Desde que Madre desapareció, cuando yo tenía solo unos seis años, Padre adoptó la extraña costumbre de traerse al garaje los domingos por la tarde todo tipo de personas, sin excepción de género o edad, y practicar con ellas sexo duro, muy duro, masoquista y extremo. De hecho, hubo ocasiones en que después de su sesión se pasaba horas y horas postrado en cama.
Al principio fue algo traumático y bizarro para mí, pero con el tiempo mis visitas de incógnito al garaje eran el momento más esperado de la semana. Eventualmente llegaba a excitarme y masturbarme, pero la novedad dejó de serlo y la afición de Padre dejó de seducirme convirtiéndose en una rutina semanal más. Siempre pensé que tuvimos suerte de vivir en un faro lejos de la civilización porque Padre no habría podido esparcirse tranquilamente sin asustar a los vecinos.
Nuestra relación se había oxidado hasta el punto de que éramos dos desconocidos dentro de la misma casa. Por eso había comenzado a estudiar, para poder salir de aquel faro y dejar solo a Padre, que estaba enfermo, enfermo mental.
El garaje estaba parcialmente iluminado y Padre estaba completamente desnudo dentro del cuerpo tierno de una vaca cortada en canal. Chorreando de sudor embestía con fiereza a una vieja con el pelo tintado de azul que se desgañitaba, emitiendo esos alaridos infernales que se me habían metido en los tímpanos.

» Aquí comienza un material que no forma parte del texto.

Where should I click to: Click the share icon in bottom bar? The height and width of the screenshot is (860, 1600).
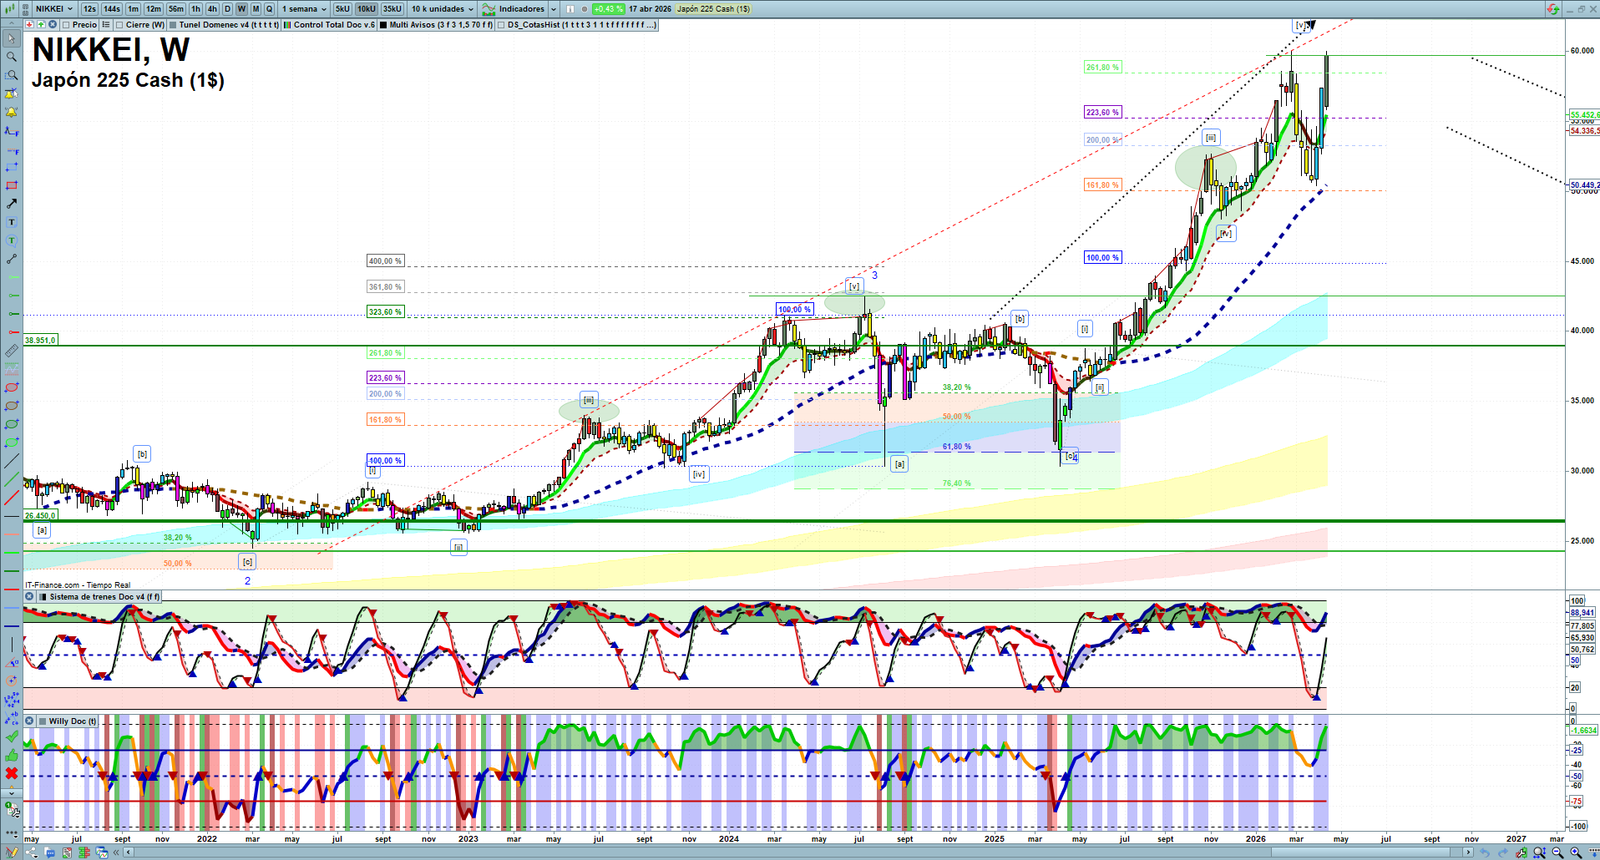click(32, 852)
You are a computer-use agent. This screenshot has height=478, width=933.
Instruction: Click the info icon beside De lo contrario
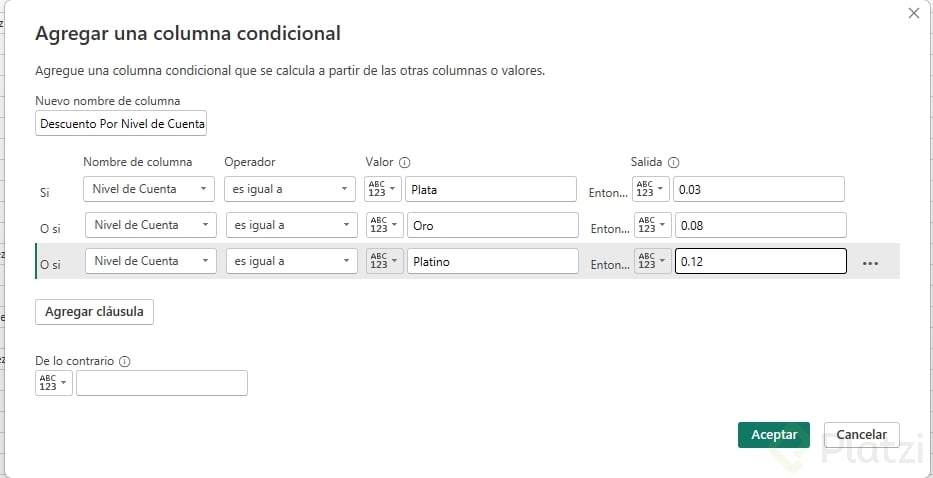pos(125,362)
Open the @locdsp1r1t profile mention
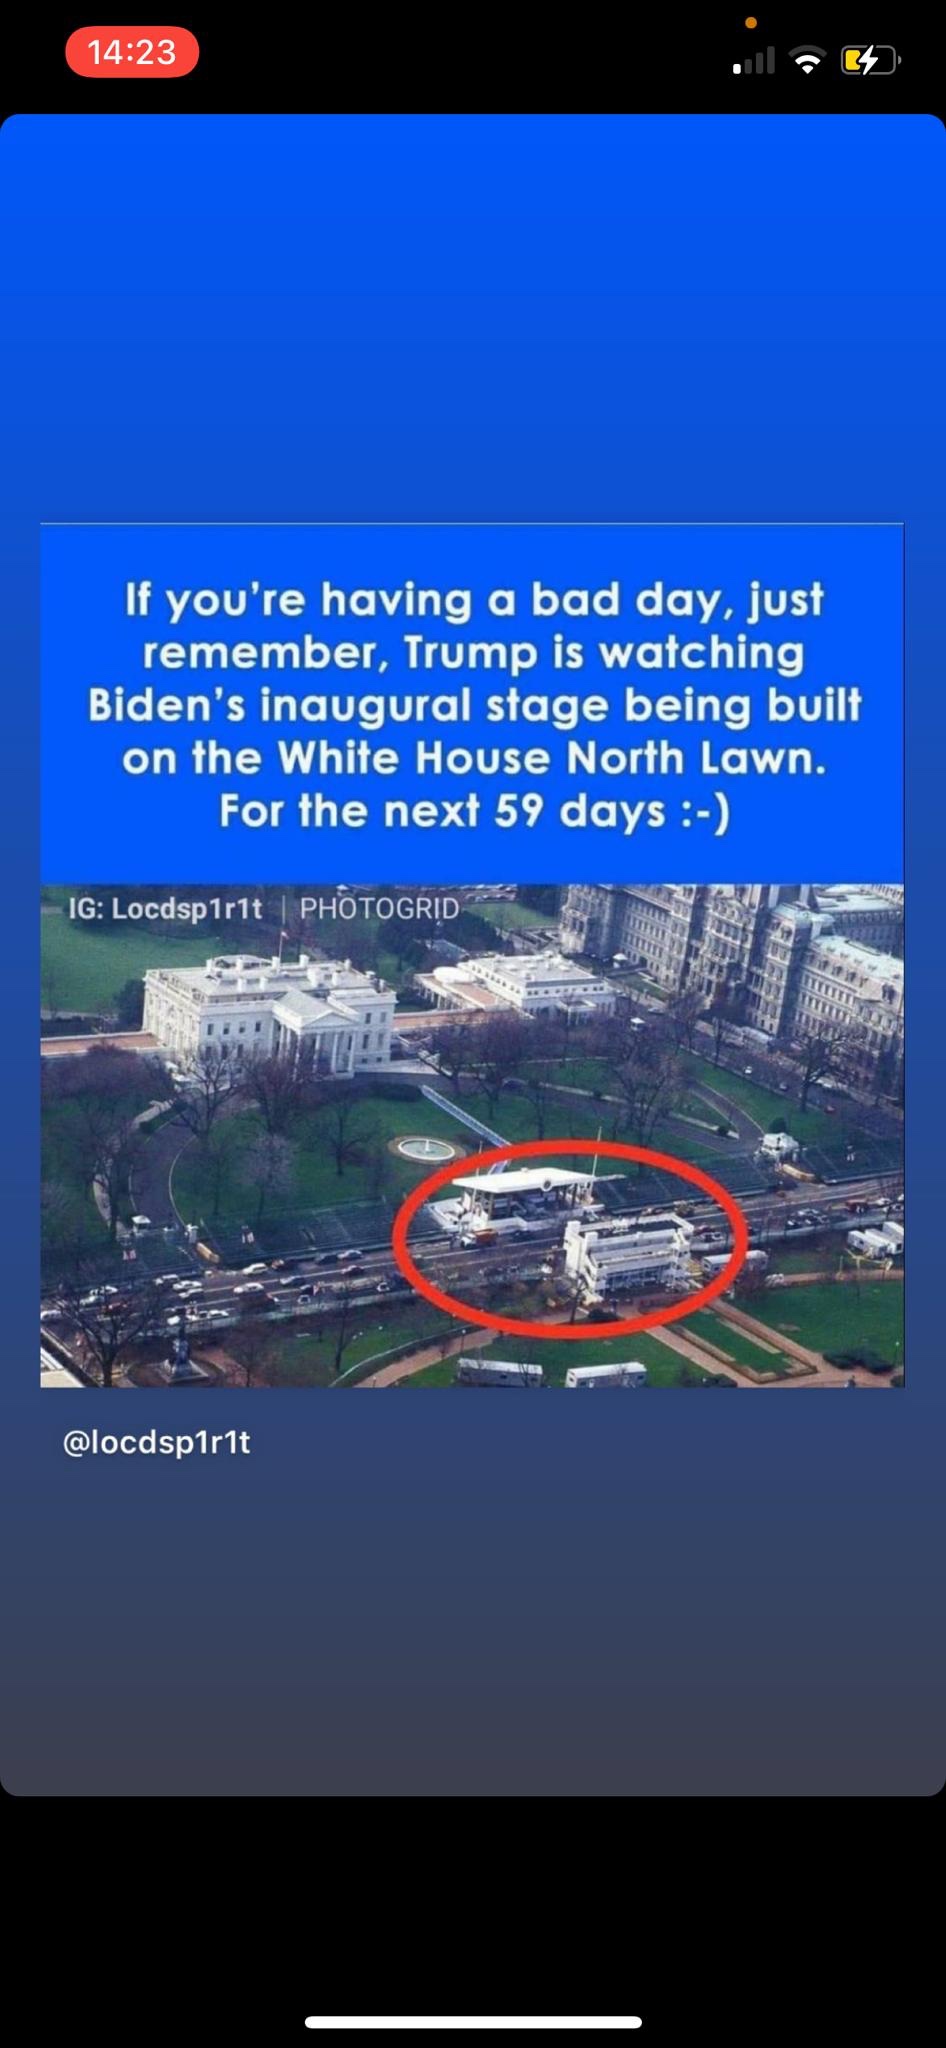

De repente, los ojos de ella se abrieron, me había visto y se había sobresaltado. Empujó a Padre, que cayó encima de un rastrillo, con tan mala suerte que se le hundió por la espalda, ensartándolo completamente y dejando inerte su cuerpo.
La vieja de pelo azul chilló entonces por encima de todas sus fuerzas, me volvió a mirar con cara de lástima, como diciendo: ha sido sin querer… Su rostro reflejaba un terror inmenso, su vagina chorreaba sangre y su piel blanca y húmeda brillaba al lado del viejo Dyane.
No tuve elección, dirán que estoy peor que mi padre, que no puedo andar por ahí como si nada, pero bajé al garaje y estrangulé a esa anciana ruidosa con mis propias manos. No podía seguir escuchando aquel grito estridente, me estaba volviendo loco, si seguía un solo segundo más escuchando ese pitido taladrante me arrancaba los oídos.
Cuando la vieja me miró con los ojos de un muerto decidí que había que salir de allí. Saqué el Dyane del garaje, lo rocié todo con un bidón de gasolina y tiré una cerilla. Seguro que aquella noche el faro brilló más que nunca, no podía seguir allí, me estaba volviendo como Padre.